**Exercise instructions**
Reproduce the material below word for word, leaving out the pictures.

(Text and element pointing records)
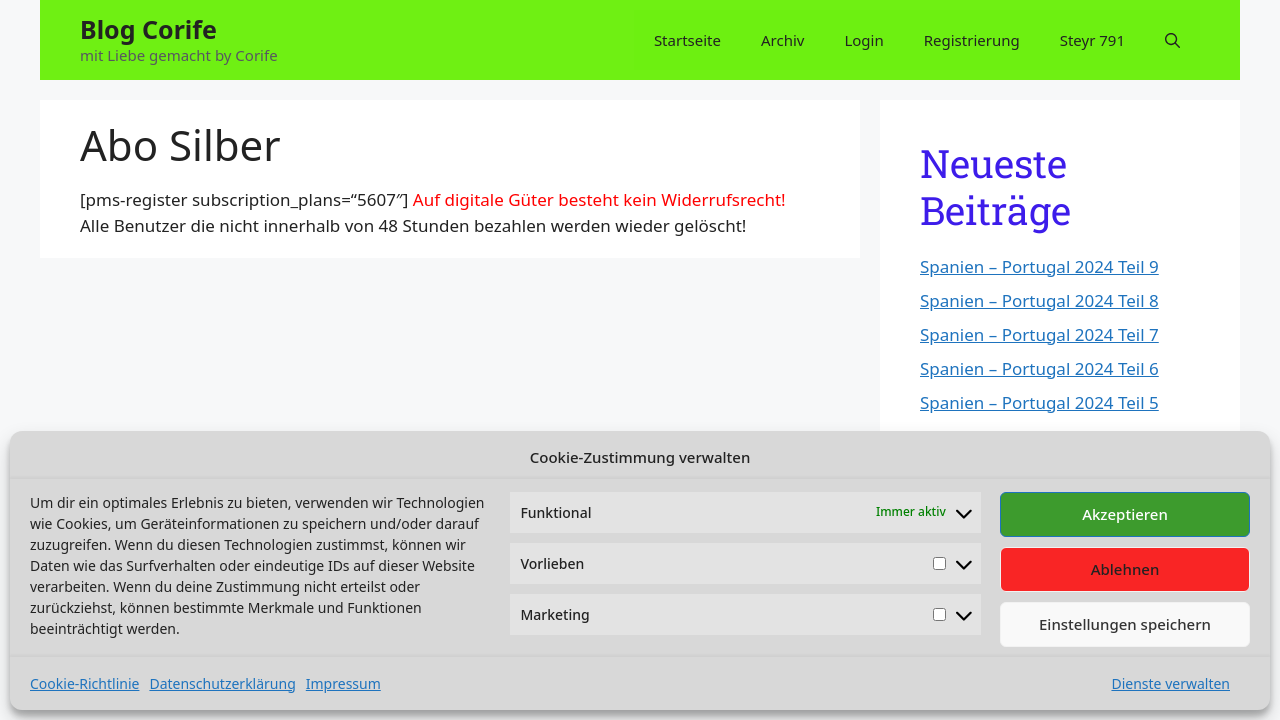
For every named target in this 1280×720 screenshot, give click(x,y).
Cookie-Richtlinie (84, 683)
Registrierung (972, 40)
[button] (1172, 40)
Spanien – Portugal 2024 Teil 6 (1039, 368)
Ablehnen (1125, 569)
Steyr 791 (1092, 40)
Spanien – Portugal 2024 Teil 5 (1039, 402)
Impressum (343, 683)
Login (863, 40)
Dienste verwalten (1170, 683)
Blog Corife (148, 29)
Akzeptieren (1125, 514)
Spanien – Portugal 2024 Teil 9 (1039, 266)
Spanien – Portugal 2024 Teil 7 (1039, 334)
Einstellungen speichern (1125, 624)
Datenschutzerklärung (222, 683)
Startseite (687, 40)
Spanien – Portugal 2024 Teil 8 (1039, 300)
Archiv (782, 40)
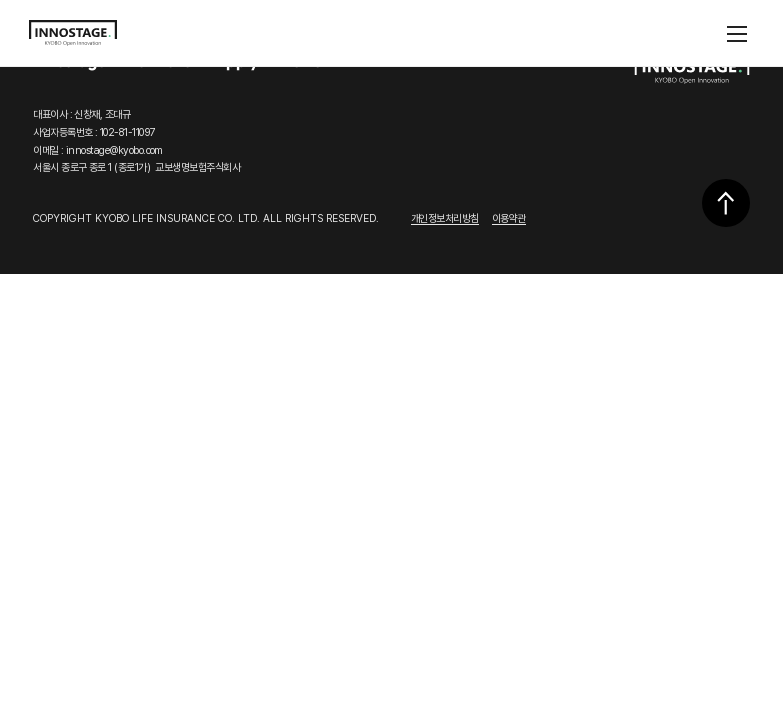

**The reply**
For every named target in this 1280×720 screenshot, give click(x,y).
Cookie-Richtlinie (84, 683)
Registrierung (972, 40)
[button] (1172, 40)
Spanien – Portugal 2024 Teil 6 (1039, 368)
Ablehnen (1125, 569)
Steyr 791 (1092, 40)
Spanien – Portugal 2024 Teil 5 (1039, 402)
Impressum (343, 683)
Login (863, 40)
Dienste verwalten (1170, 683)
Blog Corife (148, 29)
Akzeptieren (1125, 514)
Spanien – Portugal 2024 Teil 9 (1039, 266)
Spanien – Portugal 2024 Teil 7 (1039, 334)
Einstellungen speichern (1125, 624)
Datenschutzerklärung (222, 683)
Startseite (687, 40)
Spanien – Portugal 2024 Teil 8 (1039, 300)
Archiv (782, 40)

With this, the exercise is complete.